Panamanian justice: between doubt and disappointment
by the Fundación Libertad
Our system of justice is in crisis, but this is no surprise. We live in a country where people’s basic rights get violated with impunity, the politician and the communications media accuse each other of corruption, while public property is vandalized under the pretext of social experiments. Confidence in the justice system is ever less.
Panamanians are so used to the stumbles of governments that nothing that happens surprises, but disappointment for those doesn’t stop.
The most painful example of this reality is the electronic eavesdropping case. Regardless of its technical procedural aspects, whether or not there was negligence in the handling of the case by the authorities, we Panamanians had hoped that this case would be an example of transparency and justice. Unfortunately it was not. With this case, it has apparently been confirmed to Panamanians that justice is selective, disorderly, and ineffective.

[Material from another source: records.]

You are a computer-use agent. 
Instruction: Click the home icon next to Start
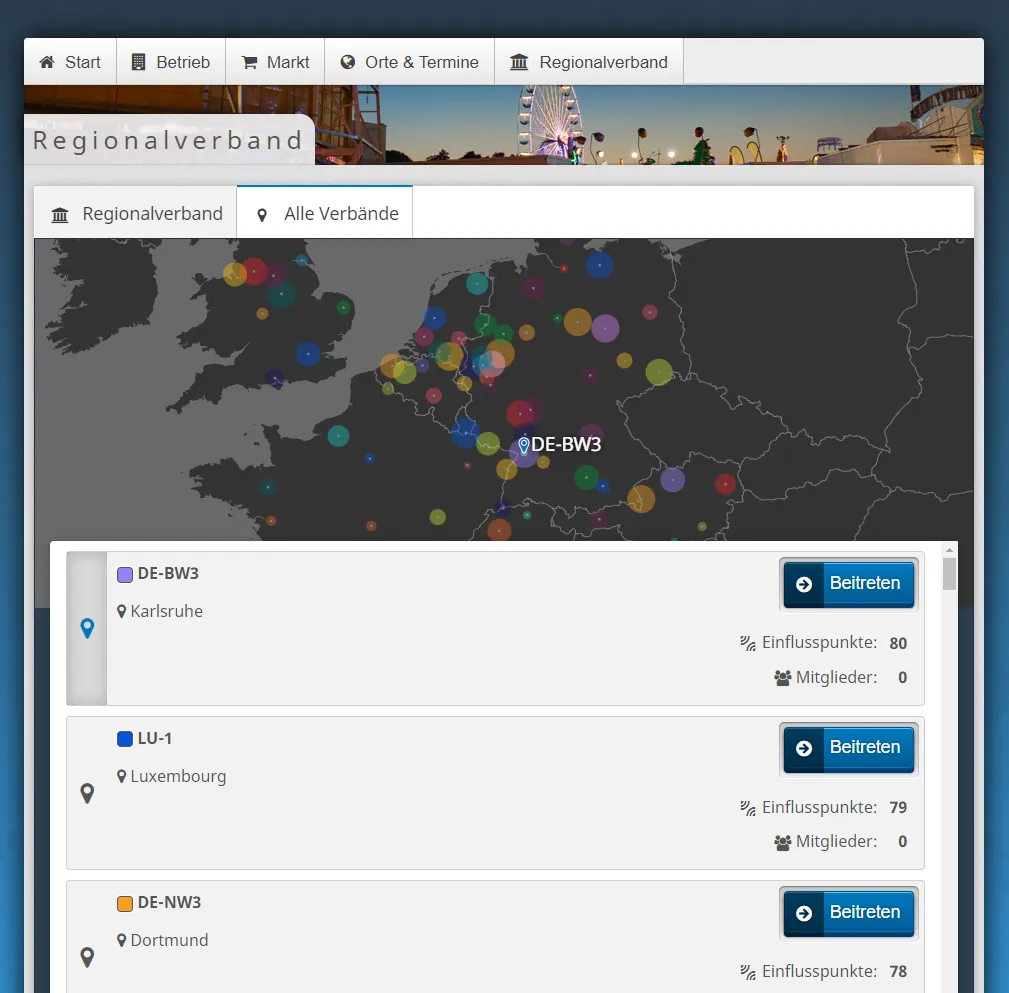click(x=47, y=62)
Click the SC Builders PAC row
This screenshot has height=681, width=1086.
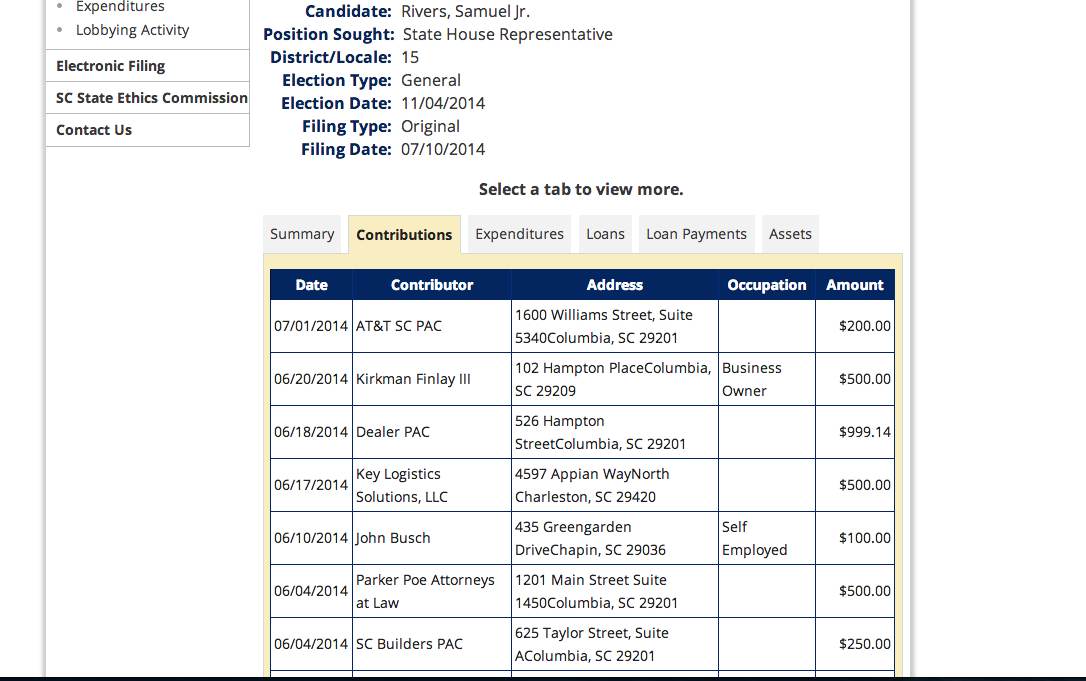coord(409,644)
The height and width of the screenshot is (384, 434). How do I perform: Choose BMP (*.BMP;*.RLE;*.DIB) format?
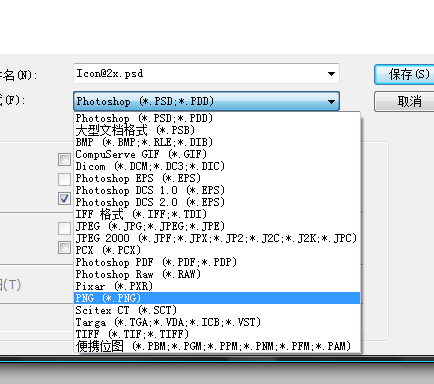(x=217, y=142)
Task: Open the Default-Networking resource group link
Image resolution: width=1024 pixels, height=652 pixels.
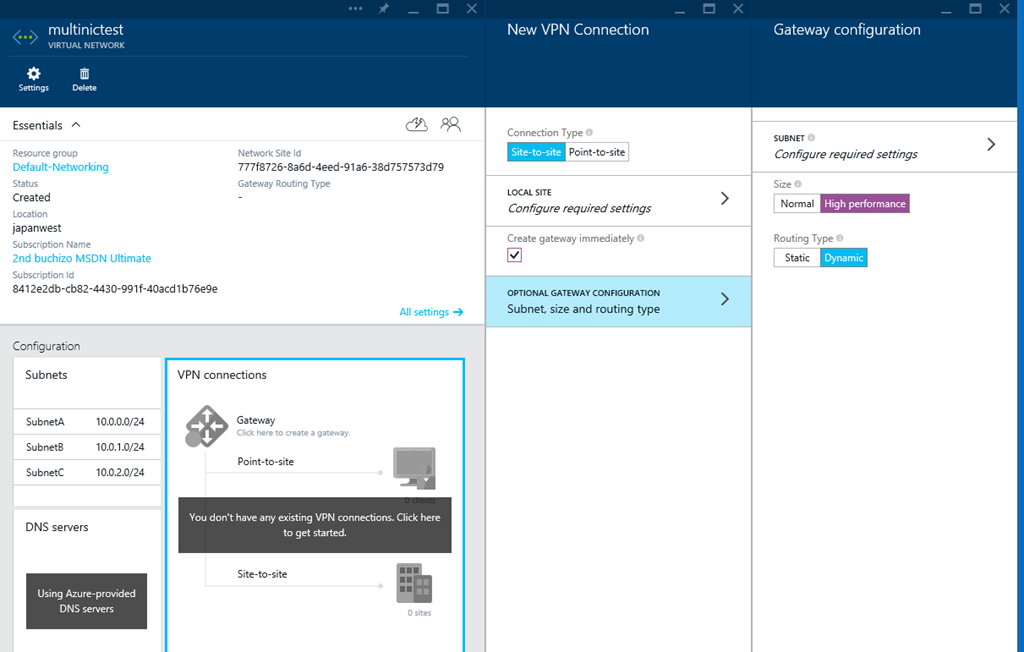Action: 61,167
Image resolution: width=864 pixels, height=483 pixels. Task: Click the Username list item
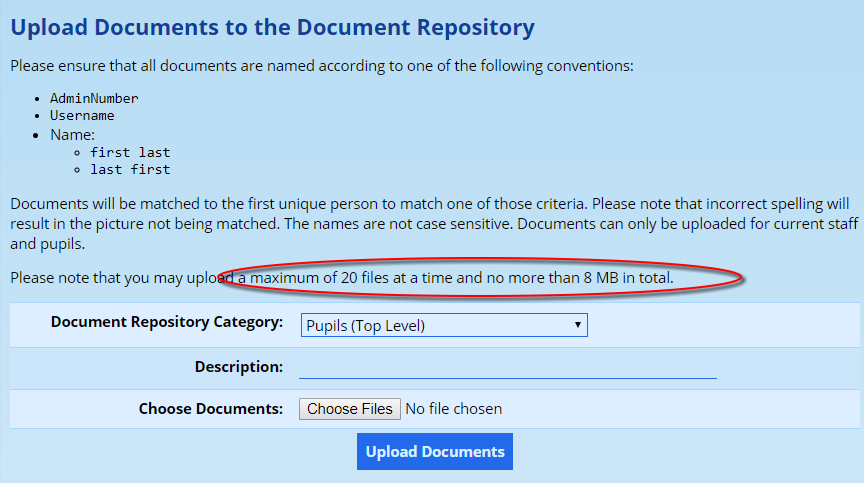click(82, 116)
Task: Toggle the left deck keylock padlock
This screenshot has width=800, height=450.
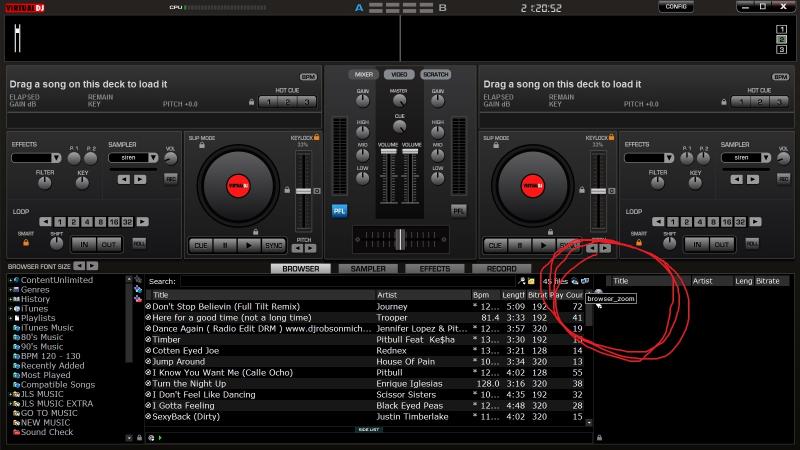Action: [317, 137]
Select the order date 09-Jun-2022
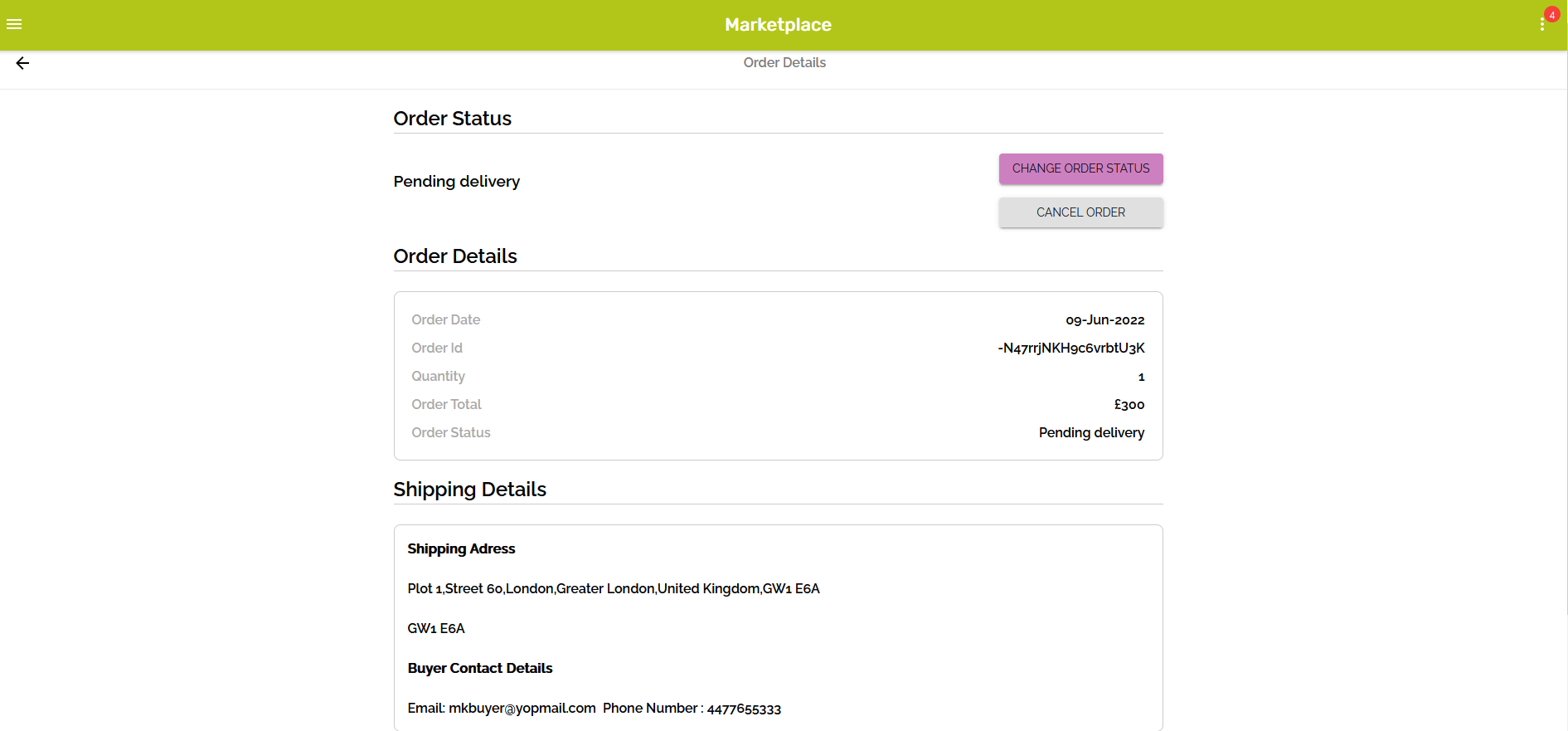Viewport: 1568px width, 731px height. click(x=1104, y=320)
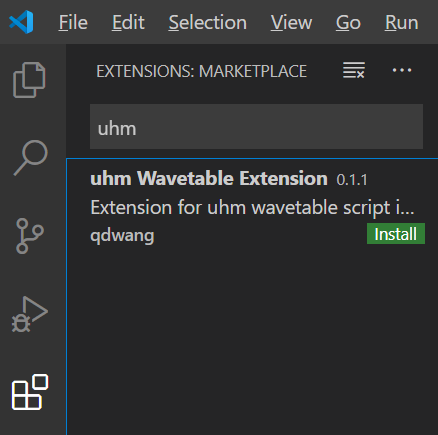Screen dimensions: 438x435
Task: Select the Extensions view icon
Action: click(x=30, y=392)
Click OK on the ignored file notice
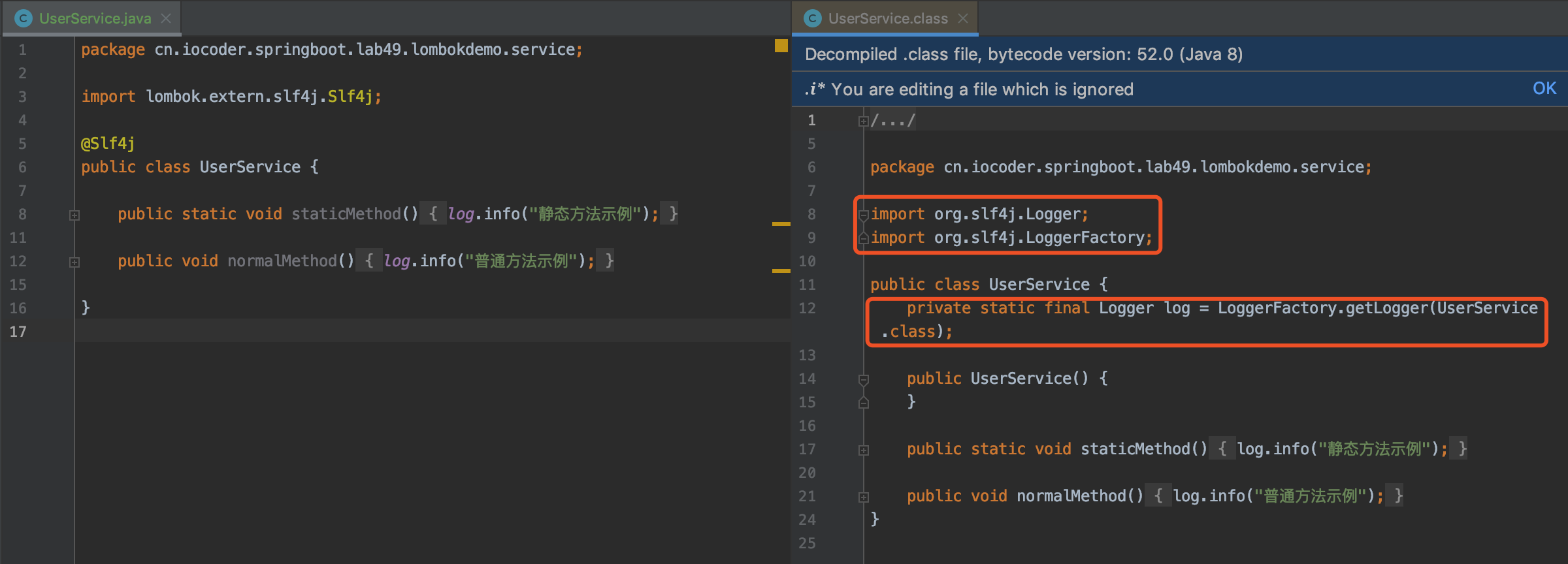The width and height of the screenshot is (1568, 564). tap(1544, 88)
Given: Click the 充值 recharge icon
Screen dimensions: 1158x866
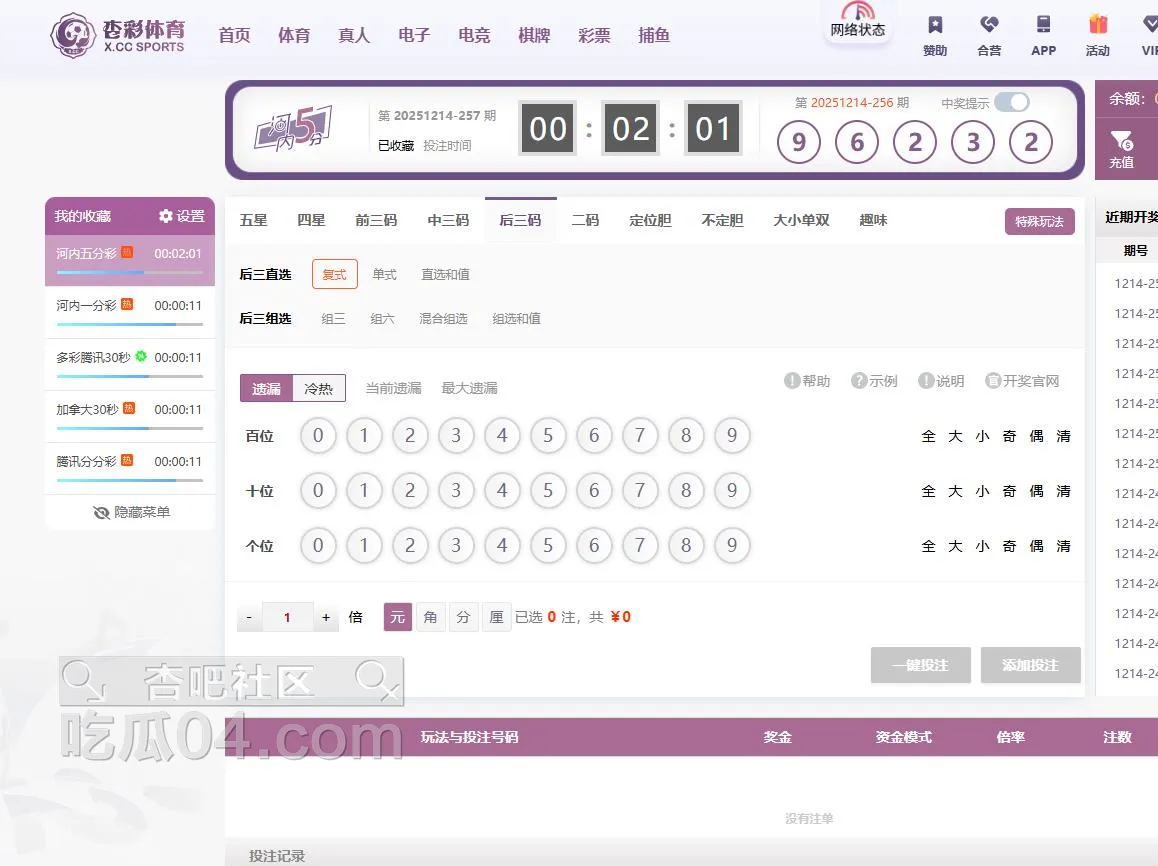Looking at the screenshot, I should click(1121, 141).
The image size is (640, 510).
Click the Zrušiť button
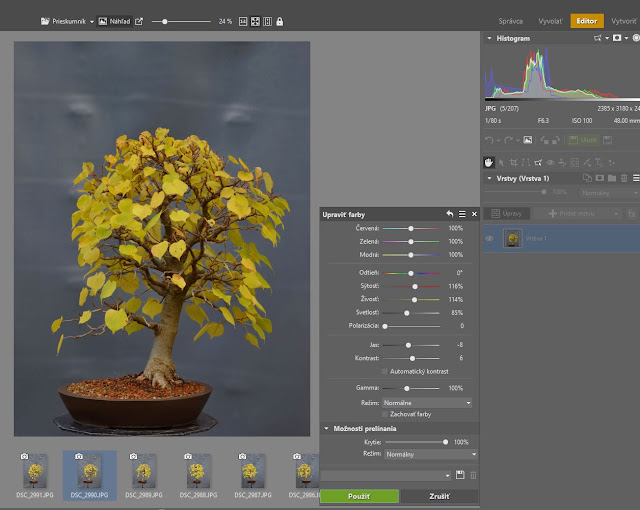[439, 496]
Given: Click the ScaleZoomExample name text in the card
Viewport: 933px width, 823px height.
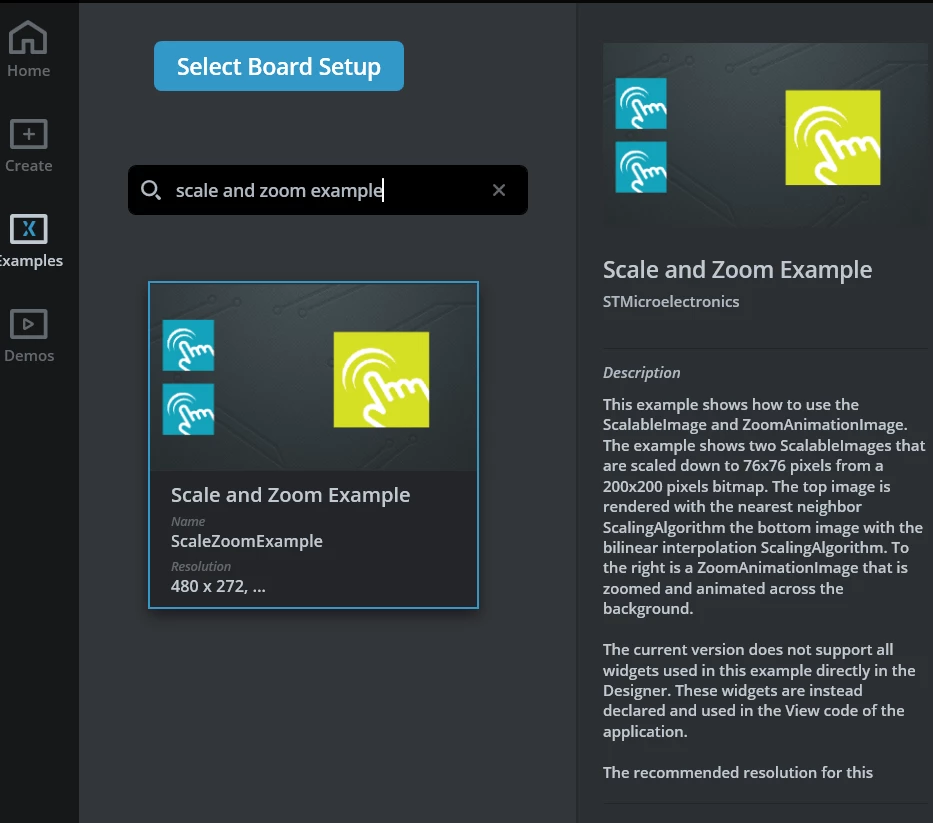Looking at the screenshot, I should pos(246,541).
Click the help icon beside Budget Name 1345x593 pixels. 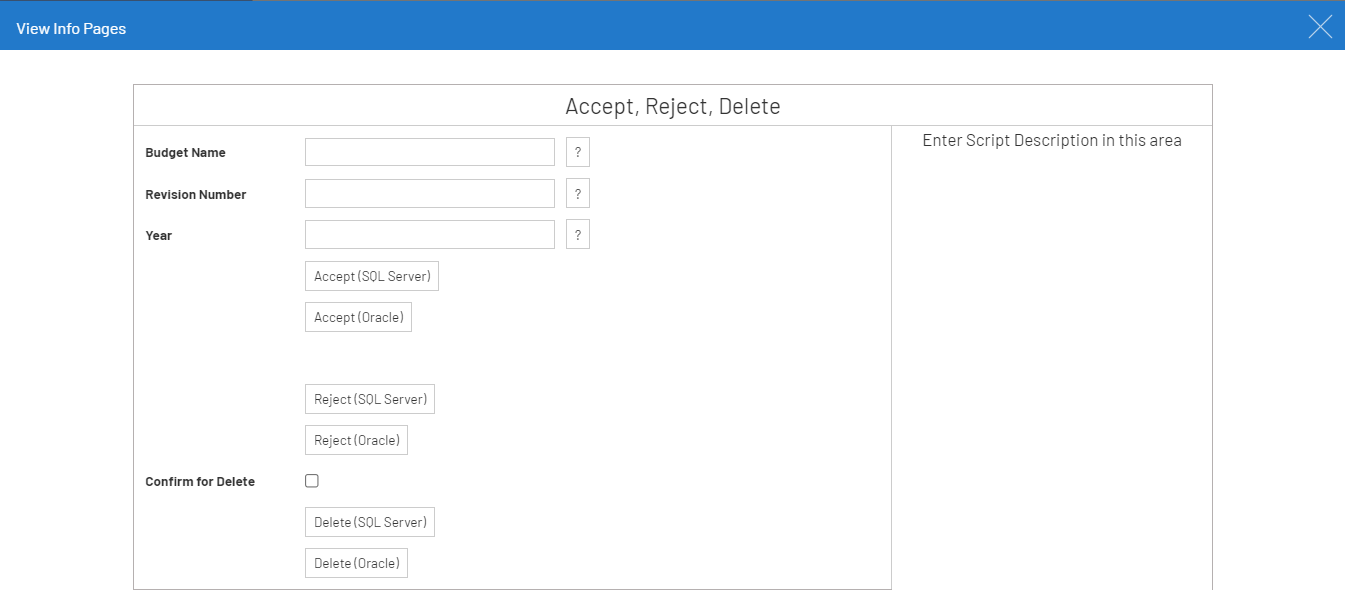pos(577,153)
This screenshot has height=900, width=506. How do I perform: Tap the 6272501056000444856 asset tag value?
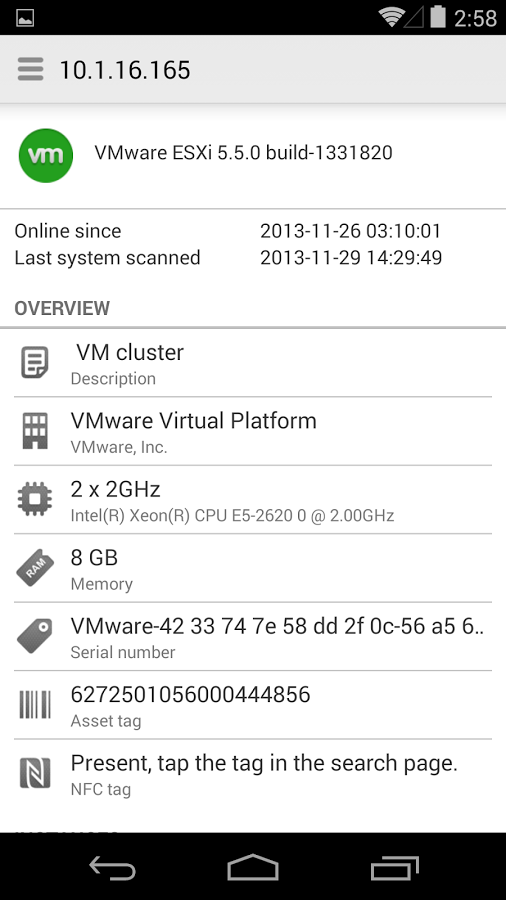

Beyond all that, our country’s weak institutional framework seems to be in harmony with its international reputation, in which we are constantly portrayed as as a country where the authorities are not capable of maintaining order and administering justice. More and more, voices are coming together crying out for “help” from outside, to put our house in order and for justice to be done.
From a liberal perspective, we demand transparency and clarity in criminal proceedings, as well as respect for due process, to guarantee impartial justice without special privileges or immunities, as the law requires.